Environment tax revenue can swell the coffers of the government, which will be more financially capable of spending on environment protection and subsidizing the R&D of green technology, Tan said.
"Some local governments promised to exempt pollutant discharge fees to lure investment. When the law is enacted, such practices will probably diminish, which is conducive to fairer competition," said the head of a major steel mill in eastern China, on condition of anonymity.
Many polluters are overcapacity-hit enterprises and environment tax will help weed out firms that fail to change, said Luo Jianhua, an expert with the All-China Federation of Industry and Commerce.
Luo dismissed worries that the new tax could encourage enterprises to hike prices and shift the burden to consumers, saying that major emitters like steel and cement factories are unlikely to raise prices in an oversupplied market.
The tax will also not affect daily life as vehicle exhaust and cooking oil fumes are excluded in the law, Luo said.
Pollutant discharge fees are now collected by environmental protection authorities, who have the expertise to gauge pollution, and environment tax will be collected largely by regular taxation authorities.
"The enforcement of the law will require close cooperation between the two departments," said Chang Jiwen, a resources and environment policy researcher at the Development Research Center of the State Council.
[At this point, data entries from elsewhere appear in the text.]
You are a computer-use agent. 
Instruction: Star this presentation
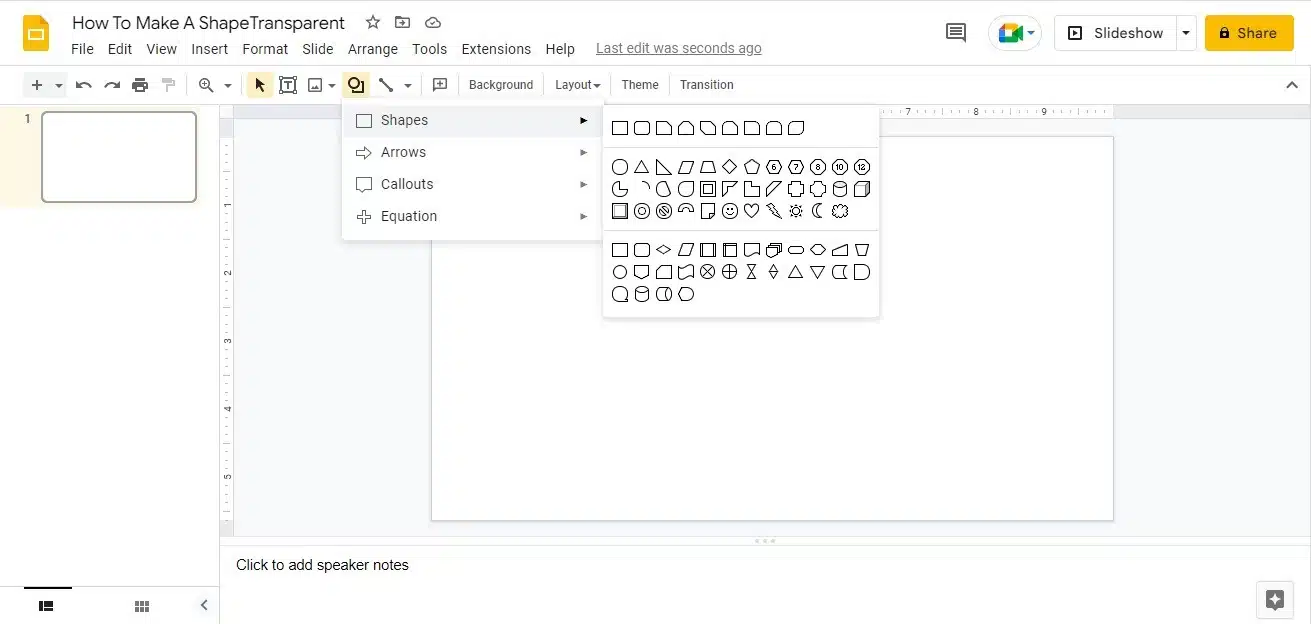373,22
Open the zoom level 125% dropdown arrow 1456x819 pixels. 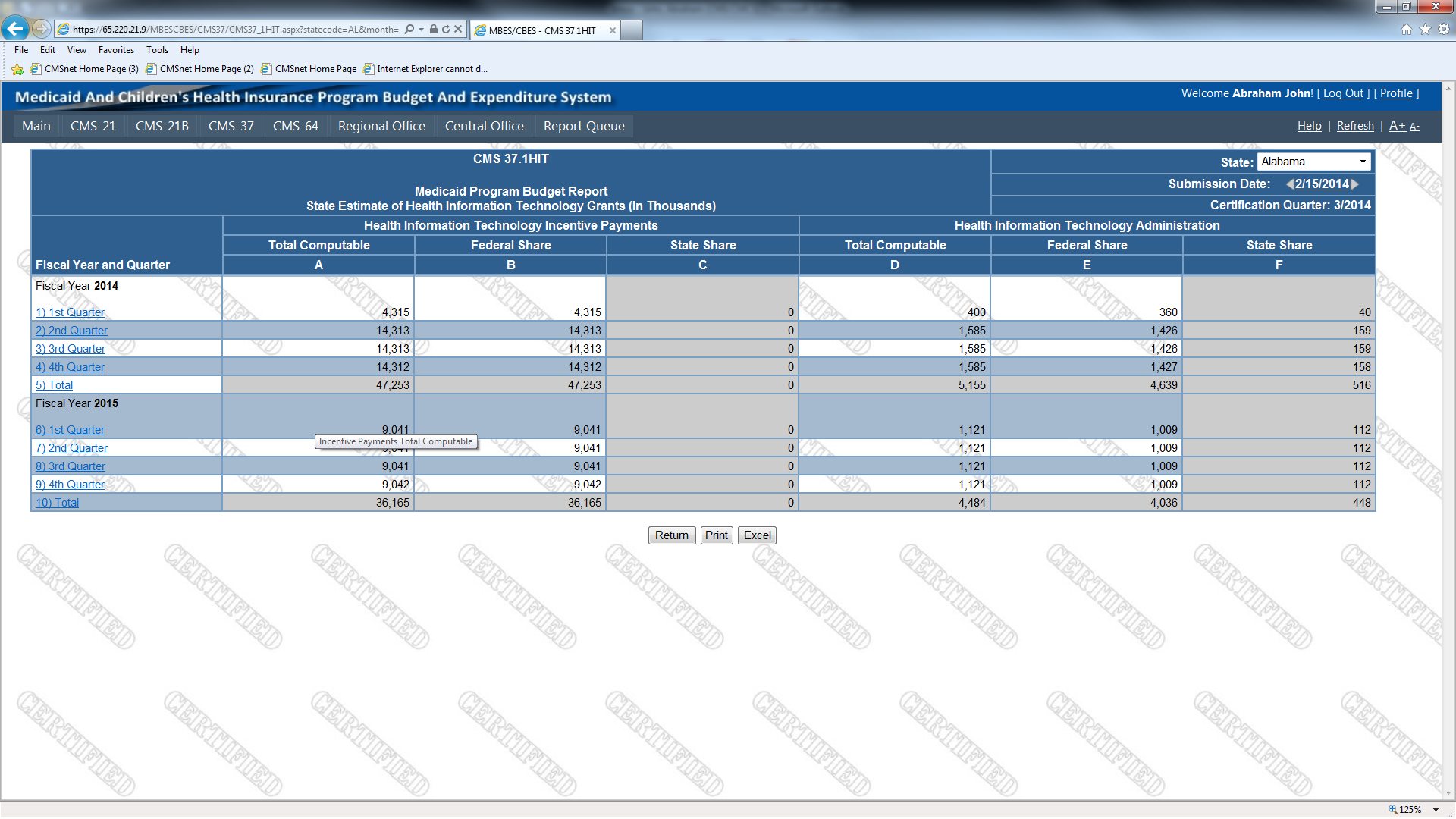1436,810
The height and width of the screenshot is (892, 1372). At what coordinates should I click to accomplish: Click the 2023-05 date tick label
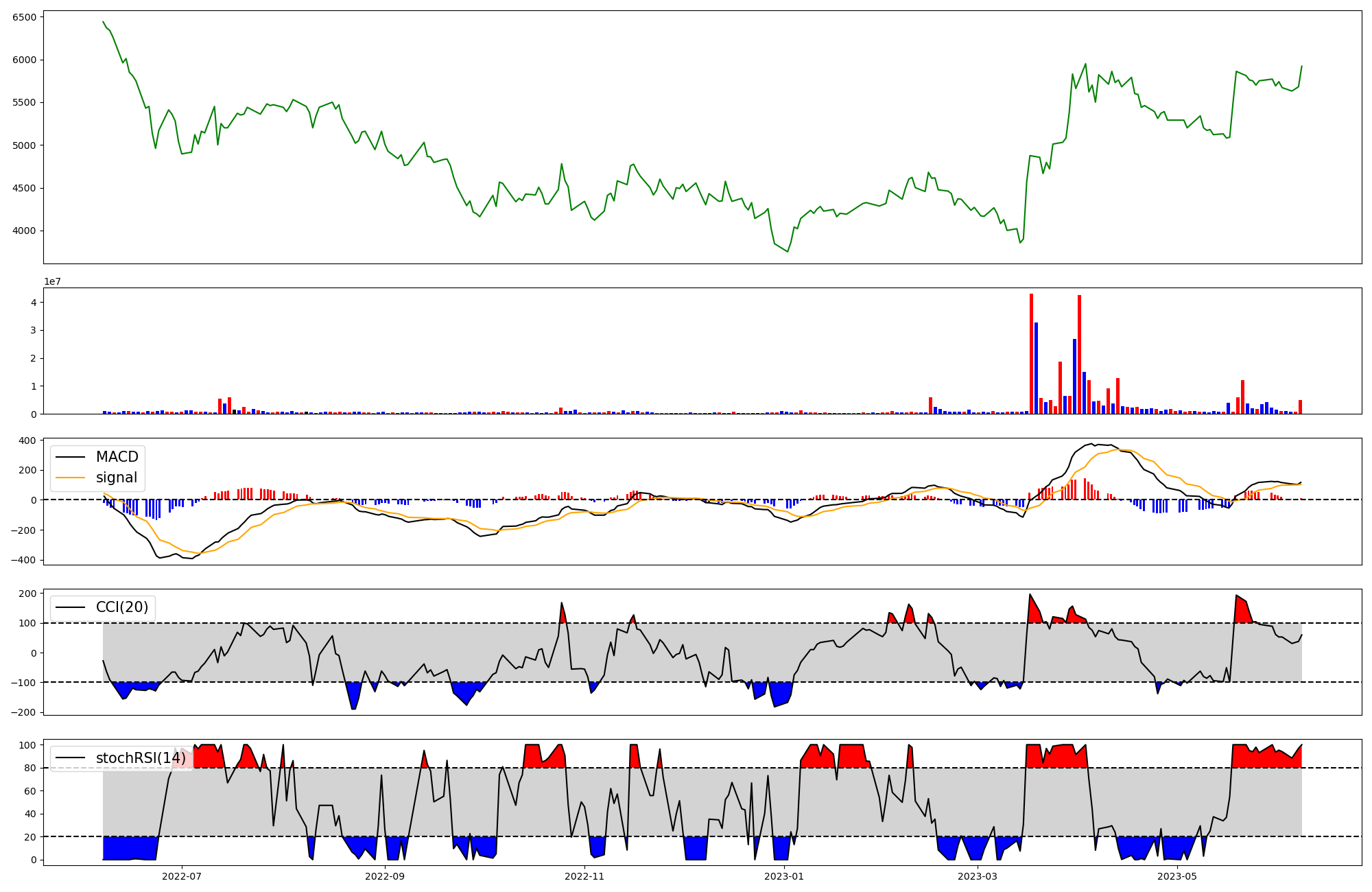[x=1177, y=876]
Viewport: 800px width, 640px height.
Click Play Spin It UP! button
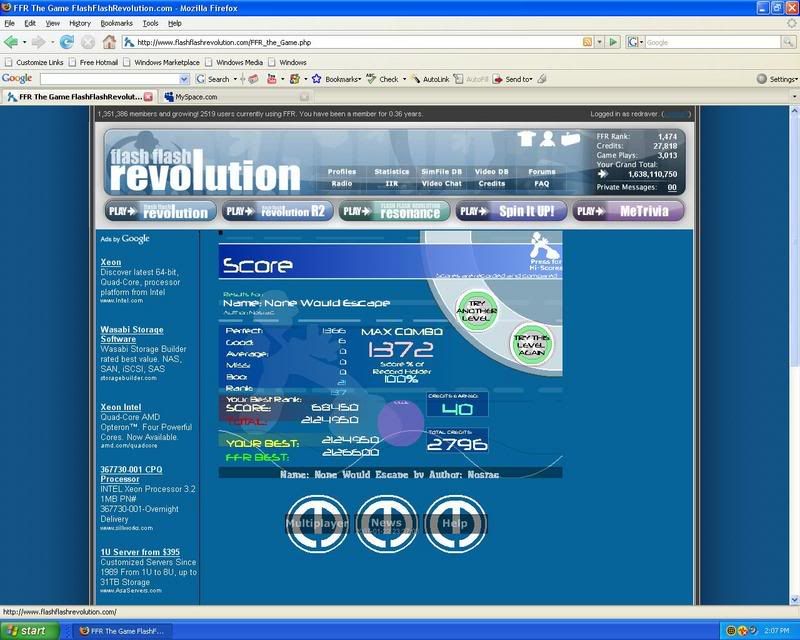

The incumbent central leadership has been making unprecedented efforts to combat pollution and environmental degradation.
In addition to the environment tax law, the central government dispatched inspection teams to review local-government environmental protection measures this year.
The second round of inspections are now underway, and the first round held more than 3,000 governmental officials accountable for lazy environmental protection efforts. Punishments include removal from posts.